=== Your task ===
Copy out each of the following items line for line, changing nothing.

=== Provided information ===
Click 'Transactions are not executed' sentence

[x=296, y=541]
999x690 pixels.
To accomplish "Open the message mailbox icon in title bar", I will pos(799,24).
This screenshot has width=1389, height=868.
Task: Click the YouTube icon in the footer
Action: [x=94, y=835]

=== Complete output ===
Click 'Transactions are not executed' sentence

[x=296, y=541]
999x690 pixels.
To accomplish "Open the message mailbox icon in title bar", I will pos(799,24).
This screenshot has width=1389, height=868.
Task: Click the YouTube icon in the footer
Action: [x=94, y=835]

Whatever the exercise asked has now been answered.